Minneapolis will provide a "healing space" exclusively for "BIPOC employees."

A mural of George Floyd at the intersection where he died, now known as "George Floyd Square." (Fibonacci Blue/Flickr)

Minneapolis Mayor Jacob Frey called for an “anti-racist” city government in an employee-wide email Wednesday to mark the two-year anniversary of George Floyd’s death.

“In the wake of the racial reckoning that began in Minneapolis in May 2020, our city has demanded change. As a local government serving this city, it’s on us — including myself as mayor — to put specificity to that change and work collaboratively to enact it. We have moved with urgency and intentionality, but a long road remains ahead of us to be anti-racist in our local government and city,” Frey said in an email obtained by Alpha News.

Floyd died May 25, 2020 while in the custody of Minneapolis police. Former officer Derek Chauvin was later found guilty of murder in connection to Floyd’s death.

Frey invited anyone seeking “assistance” to take advantage of city “resources” such as a “Day of Racial Reckoning” scheduled for Thursday and “Transformative Healing Spaces” set to take place Friday. One of these “healing spaces” is reserved exclusively for “BIPOC employees.”

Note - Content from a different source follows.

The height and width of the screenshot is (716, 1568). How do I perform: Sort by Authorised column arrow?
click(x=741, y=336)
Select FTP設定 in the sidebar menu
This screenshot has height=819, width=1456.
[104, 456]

“We know the weight of this day is felt more acutely by our Black colleagues and community, informed by the experiences they — and generations before them — have had,” Frey continued. “Just last week, the racially motivated deadly hate crime in Buffalo, New York was yet another example of how Black communities are increasingly targeted with violence and vitriol.”

At the state level, Gov. Tim Walz proclaimed Wednesday “George Floyd remembrance day” and said “longstanding systemic racism has threatened the health, safety, and wellbeing of our state’s Black communities.”

“We must continue to do everything in our power to come together to deconstruct and undo generations of systemic racism in our state so that every Minnesotan has the opportunity to thrive,” Walz said in his proclamation.

In an email to state employees, the “chief inclusion officer” for Minnesota Management and Budget called Wednesday a day “for remembrance of those who have lost their lives as a result of systemic racism over the last two years.”

“Today is also a time to acknowledge that racism is built into our societal systems and institutions,” he said. “We must look for opportunities to move from non-racist to anti-racist in our actions.”